Updated on September 25, 2018 Virginia Kearney moreVirginia has been a university English instructor for over 20 years. She specializes in helping people write essays faster and easier. Responding to an article is a common writing assignment in College English. I wrote this article as a sample of how students can write an interesting response to something they have read. In writing a Response essay, you need to summarize the original article, but you also need to explain what that article taught you and how you agree or disagree with it. Read the following to see how to make an article flow smoothly and how to integrate the summary with the response. An interesting Harvard study concluded that kids who attend 4th of July celebrations grow up to vote Republican. My husband alerted me to this study when he read about it in an L.A.Times article. I thought it was a joke. It isn’t. In fact, the data is pretty impressive and more conclusive than the researchers, Andreas Madestam and David Yanagizawa-Drott predicted.

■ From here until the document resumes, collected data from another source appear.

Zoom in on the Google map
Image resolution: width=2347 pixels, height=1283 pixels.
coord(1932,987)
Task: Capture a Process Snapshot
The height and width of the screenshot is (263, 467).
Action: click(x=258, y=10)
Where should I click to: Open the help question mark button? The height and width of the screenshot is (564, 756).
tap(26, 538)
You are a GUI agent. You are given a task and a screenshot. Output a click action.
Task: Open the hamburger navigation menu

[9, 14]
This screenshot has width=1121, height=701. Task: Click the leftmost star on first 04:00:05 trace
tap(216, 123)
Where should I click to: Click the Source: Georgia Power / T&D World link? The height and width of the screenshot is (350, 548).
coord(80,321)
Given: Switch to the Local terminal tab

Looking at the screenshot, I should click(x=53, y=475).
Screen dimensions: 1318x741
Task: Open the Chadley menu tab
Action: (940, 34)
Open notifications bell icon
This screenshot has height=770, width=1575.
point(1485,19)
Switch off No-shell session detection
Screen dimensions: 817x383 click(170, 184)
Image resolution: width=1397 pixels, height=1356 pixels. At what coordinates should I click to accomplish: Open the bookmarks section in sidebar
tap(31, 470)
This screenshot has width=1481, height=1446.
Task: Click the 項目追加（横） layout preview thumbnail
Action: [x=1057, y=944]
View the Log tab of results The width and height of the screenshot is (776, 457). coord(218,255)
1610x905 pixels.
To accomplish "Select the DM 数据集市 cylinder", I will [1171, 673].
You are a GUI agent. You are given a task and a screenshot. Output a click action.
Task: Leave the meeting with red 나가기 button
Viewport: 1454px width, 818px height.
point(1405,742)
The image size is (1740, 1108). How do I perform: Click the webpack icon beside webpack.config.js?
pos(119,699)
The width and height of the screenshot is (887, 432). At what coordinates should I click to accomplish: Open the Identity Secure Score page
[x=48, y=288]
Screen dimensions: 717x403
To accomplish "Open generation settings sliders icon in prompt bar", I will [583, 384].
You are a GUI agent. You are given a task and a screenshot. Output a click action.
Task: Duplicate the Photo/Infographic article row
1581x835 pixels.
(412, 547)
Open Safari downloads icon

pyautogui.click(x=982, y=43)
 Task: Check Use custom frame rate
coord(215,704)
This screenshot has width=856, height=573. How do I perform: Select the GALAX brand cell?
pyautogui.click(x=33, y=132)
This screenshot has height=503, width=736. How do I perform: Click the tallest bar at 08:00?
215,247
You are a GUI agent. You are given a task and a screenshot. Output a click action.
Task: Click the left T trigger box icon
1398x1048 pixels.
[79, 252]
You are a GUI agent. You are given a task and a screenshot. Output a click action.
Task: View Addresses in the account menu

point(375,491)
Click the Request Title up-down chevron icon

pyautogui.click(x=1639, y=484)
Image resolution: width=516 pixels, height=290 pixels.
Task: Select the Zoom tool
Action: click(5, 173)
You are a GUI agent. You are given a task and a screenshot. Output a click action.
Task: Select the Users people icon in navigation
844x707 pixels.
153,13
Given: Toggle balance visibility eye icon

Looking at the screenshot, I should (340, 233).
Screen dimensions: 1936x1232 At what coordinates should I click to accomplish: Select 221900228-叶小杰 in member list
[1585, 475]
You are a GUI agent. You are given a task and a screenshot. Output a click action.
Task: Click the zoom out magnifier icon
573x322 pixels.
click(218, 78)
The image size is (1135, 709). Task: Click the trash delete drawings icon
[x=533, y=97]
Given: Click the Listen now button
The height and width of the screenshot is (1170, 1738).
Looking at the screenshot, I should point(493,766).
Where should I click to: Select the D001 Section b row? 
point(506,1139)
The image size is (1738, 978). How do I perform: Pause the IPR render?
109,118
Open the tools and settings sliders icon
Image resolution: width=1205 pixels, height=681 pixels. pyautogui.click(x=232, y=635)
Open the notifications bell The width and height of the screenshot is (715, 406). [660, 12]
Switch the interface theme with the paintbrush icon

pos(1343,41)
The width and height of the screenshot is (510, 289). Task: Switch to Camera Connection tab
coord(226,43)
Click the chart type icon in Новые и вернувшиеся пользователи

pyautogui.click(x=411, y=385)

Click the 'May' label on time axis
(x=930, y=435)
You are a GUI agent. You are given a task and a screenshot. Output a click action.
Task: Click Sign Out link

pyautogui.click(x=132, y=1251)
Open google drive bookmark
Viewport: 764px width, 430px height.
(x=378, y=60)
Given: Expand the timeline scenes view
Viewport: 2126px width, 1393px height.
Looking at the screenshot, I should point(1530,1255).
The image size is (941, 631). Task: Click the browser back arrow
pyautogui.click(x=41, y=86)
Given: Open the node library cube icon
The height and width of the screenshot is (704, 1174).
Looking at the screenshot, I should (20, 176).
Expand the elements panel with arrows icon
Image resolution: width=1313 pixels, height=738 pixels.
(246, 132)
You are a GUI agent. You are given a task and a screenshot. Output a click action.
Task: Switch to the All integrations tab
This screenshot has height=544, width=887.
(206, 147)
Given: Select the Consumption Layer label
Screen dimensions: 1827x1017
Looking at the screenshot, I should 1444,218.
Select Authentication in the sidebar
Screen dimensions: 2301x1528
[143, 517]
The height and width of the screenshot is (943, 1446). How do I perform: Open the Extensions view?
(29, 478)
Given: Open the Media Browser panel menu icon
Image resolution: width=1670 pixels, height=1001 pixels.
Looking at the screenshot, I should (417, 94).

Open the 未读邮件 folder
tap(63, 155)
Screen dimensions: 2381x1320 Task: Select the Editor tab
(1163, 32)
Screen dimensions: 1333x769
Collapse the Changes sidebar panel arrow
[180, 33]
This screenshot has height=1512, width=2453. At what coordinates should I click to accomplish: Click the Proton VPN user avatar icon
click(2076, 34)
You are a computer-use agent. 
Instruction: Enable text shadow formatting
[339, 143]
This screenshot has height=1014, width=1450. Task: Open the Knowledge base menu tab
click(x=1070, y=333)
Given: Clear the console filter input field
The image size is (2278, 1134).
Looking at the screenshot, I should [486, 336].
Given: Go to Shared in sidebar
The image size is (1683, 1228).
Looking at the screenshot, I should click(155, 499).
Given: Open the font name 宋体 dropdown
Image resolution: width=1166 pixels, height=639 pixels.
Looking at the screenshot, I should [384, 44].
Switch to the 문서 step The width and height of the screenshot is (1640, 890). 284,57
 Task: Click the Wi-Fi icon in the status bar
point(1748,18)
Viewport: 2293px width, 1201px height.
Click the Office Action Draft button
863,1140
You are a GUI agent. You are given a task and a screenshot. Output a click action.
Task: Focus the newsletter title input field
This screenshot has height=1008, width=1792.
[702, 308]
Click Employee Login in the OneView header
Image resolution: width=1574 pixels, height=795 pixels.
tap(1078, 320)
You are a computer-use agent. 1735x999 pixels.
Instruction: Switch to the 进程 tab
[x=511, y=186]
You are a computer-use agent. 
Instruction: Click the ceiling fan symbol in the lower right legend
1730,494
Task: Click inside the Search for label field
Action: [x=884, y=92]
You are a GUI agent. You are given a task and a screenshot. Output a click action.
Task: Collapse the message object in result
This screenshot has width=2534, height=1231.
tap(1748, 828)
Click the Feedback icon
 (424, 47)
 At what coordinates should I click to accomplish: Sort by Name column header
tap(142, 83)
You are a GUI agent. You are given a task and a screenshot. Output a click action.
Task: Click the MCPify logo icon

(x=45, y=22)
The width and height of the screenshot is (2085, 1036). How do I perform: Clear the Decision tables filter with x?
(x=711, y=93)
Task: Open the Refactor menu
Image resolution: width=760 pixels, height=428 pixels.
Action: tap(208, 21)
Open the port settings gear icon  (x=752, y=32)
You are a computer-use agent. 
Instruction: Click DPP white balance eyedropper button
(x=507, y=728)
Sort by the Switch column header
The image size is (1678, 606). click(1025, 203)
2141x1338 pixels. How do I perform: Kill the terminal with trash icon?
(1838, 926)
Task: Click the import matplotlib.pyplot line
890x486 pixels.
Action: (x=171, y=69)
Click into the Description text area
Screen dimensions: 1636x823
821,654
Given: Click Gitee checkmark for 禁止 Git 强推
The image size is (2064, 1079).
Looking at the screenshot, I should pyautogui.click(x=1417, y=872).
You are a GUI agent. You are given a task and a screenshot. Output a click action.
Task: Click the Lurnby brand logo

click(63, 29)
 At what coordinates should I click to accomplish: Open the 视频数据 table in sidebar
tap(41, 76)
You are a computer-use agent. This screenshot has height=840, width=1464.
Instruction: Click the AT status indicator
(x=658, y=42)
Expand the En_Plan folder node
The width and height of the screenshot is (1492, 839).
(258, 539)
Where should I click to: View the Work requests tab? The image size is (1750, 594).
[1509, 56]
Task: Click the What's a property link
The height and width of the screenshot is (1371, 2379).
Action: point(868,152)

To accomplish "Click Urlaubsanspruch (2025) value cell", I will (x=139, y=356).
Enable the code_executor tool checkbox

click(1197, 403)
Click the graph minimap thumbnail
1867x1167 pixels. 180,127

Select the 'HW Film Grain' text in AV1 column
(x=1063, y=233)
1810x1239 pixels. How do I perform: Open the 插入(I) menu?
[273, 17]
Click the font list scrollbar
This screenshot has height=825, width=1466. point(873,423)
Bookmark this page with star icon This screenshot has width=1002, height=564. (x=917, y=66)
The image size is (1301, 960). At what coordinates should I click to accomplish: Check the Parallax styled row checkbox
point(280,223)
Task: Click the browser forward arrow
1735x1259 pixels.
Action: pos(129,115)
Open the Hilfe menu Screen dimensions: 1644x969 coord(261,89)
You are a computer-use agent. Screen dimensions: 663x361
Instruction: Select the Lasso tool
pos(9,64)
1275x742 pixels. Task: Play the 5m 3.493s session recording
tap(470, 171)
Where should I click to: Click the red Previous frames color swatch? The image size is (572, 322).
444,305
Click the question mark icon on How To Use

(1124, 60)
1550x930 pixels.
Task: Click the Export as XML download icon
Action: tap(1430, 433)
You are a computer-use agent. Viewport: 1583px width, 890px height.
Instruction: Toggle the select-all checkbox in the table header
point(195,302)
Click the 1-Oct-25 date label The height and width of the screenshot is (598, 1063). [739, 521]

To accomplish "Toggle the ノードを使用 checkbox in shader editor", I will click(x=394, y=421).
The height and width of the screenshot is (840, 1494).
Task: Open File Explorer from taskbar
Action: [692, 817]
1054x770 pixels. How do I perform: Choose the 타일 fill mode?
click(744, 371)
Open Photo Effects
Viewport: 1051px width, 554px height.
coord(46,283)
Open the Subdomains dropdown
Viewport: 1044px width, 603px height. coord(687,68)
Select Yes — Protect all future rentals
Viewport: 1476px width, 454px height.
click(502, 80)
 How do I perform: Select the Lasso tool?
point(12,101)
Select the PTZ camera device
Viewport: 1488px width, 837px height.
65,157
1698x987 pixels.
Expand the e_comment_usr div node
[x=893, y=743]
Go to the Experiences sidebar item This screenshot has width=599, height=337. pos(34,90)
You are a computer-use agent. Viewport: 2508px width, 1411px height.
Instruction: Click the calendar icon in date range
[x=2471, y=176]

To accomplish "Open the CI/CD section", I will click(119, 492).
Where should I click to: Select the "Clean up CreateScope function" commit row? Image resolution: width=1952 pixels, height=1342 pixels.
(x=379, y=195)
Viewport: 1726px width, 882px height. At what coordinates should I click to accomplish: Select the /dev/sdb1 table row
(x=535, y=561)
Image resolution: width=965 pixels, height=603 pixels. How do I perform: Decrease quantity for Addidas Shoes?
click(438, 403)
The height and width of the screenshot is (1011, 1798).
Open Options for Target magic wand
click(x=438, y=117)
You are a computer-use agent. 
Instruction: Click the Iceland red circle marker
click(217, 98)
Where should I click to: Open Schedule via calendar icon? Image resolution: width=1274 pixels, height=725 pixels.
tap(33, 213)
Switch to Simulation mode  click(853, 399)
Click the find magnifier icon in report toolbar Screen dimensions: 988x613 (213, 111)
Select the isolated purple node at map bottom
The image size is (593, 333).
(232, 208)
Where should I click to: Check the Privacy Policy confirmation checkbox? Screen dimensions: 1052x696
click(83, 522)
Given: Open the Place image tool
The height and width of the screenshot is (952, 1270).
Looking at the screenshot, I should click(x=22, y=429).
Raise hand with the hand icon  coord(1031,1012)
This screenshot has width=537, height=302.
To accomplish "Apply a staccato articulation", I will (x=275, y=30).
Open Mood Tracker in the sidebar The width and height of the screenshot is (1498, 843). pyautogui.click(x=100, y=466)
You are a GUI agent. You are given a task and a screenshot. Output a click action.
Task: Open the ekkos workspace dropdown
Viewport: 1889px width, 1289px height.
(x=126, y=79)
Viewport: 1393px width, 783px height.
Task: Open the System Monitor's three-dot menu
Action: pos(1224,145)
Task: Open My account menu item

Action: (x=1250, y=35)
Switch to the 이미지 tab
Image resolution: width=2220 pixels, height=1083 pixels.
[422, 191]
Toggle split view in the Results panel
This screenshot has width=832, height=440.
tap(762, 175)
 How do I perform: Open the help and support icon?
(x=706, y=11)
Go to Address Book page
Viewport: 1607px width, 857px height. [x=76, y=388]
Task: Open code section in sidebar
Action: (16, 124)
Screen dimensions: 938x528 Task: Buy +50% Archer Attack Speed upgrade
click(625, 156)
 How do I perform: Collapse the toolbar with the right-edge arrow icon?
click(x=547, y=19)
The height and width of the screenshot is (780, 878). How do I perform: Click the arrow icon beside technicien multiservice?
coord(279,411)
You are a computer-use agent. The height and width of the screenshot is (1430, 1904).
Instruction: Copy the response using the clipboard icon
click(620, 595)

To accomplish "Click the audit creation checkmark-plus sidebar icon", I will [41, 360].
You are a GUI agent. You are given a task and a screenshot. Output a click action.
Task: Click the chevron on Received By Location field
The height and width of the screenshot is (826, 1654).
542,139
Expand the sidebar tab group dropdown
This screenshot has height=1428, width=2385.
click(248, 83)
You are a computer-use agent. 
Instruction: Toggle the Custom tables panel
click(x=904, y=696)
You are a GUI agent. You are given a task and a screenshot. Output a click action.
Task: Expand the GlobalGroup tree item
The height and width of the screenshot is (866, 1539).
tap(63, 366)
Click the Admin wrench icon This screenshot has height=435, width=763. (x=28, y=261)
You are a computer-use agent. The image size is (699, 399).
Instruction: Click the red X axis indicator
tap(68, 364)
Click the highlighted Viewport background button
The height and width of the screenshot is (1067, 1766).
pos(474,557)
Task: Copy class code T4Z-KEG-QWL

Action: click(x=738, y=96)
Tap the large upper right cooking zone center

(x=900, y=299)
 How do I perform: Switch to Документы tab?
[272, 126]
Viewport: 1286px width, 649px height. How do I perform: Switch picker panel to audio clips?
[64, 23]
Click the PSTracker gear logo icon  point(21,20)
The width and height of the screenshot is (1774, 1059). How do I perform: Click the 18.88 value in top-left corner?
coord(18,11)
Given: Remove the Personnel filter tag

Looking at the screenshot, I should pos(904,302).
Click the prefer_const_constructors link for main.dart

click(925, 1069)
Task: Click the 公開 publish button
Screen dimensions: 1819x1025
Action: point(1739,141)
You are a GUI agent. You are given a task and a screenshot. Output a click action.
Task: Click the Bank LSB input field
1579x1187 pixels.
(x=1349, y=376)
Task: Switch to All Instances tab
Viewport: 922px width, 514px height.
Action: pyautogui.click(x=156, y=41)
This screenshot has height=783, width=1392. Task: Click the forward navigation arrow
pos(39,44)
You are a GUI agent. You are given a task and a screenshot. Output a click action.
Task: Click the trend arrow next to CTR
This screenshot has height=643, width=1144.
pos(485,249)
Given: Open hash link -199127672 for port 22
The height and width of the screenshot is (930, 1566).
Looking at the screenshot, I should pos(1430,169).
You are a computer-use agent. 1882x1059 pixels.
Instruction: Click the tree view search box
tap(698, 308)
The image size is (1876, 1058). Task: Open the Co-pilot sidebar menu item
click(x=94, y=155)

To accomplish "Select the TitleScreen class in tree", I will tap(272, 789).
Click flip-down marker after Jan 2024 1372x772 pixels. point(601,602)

Apparently waving flags, hearing speeches, eating barbecue, and watching fireworks really does make people think differently about what it means to be an American. Reader Response Means: What Do You Think? I first read an L.A. Times Article about the study but was so interested, that I also pulled up the link to the original Harvard Study. Most college English classes include a Reading Response essay topic. Often students aren’t quite sure what that means. Basically, a reader response is telling what that article made you think about. We really do this sort of thinking, talking, and writing all the time. Ever told your family about something you heard on the news? Told them what you thought about it? That is just what you do in a Reader Response. You explain what the article was about by summarizing the main points. Then you explain your reaction. Often you compare what you read in the article with what you know about from your own life experiences, other things you’ve read, or news events.

The following is a sample reader response essay that I wrote after reading about a Harvard Study. Do National Celebrations Stir Patriotism? America is not the only country to have patriotic celebrations. For example, the Chinese celebrate May 1 as the beginning of communism in their country, the French have Bastille Day on July 14, and Mexico has Cinco de Mayo. However, do these sorts of celebrations really make a difference? Do the hearts and minds of people really become stirred with nationalism and patriotism when they see their flag and march in parades? Does that change their attitudes and behavior towards their government and country? That was the question these researchers wanted to answer. Can Watching 4th of July Celebrations Change Your Vote? Researchers Madestam and Yanagizawa-Drott decided to see if they could determine whether the 4th of July celebrations in the United States had an impact on voting records.

What these researchers did is clever. They decided that the only way to conclude whether participation in 4th of July events by children had an effect on their adult political participation was to find a way to determine how many of these events children attended. Because attendance would be difficult to calculate, they looked at weather records to determine which years 4th of July events had to be canceled because of rain. Can Rain Affect Party Choice? As a researcher myself, I wondered if the study fully takes into account the fact that parent attitudes are probably the most influential factor in influencing the political attitudes of children. In fact, the researchers do point out that more Republicans than Democrats attend 4th of July celebrations and that Republicans view the holiday as more important than Democrats. Actually, the interpretations of the data do take this parental bias into account. They suggest that in Republican counties, the 4th of July celebrations tend to be more political.

Interestingly, they also suggest that people with children are more inclined to attend 4th of July celebrations, perhaps because of an innate sense of their parental responsibility in making their children into good citizens. In his article on July 3 for the L.A. Times, Andrew Malcolm suggests that parents would perhaps be shocked to know they are also indoctrinating their children into a particular political party paradigm. Are Republicans More Patriotic? Neither the original study nor Malcom’s article attacks the elephant in the room, “Why would patriotism be more Republican than Democrat?” I grew up in a “blue” state with one parent who voted Republican and another who voted Democrat. Electric cars, nuclear energy and saving the forests are issues dear to my heart. So is helping the poor in America and abroad. I’ve adopted two children from China and seen first hand the problems of overpopulation, but I also want to stop abortions in this country and open people up to the possibility of adoption. I’m liberal economically but conservative socially. What Does it Mean to be a Good American?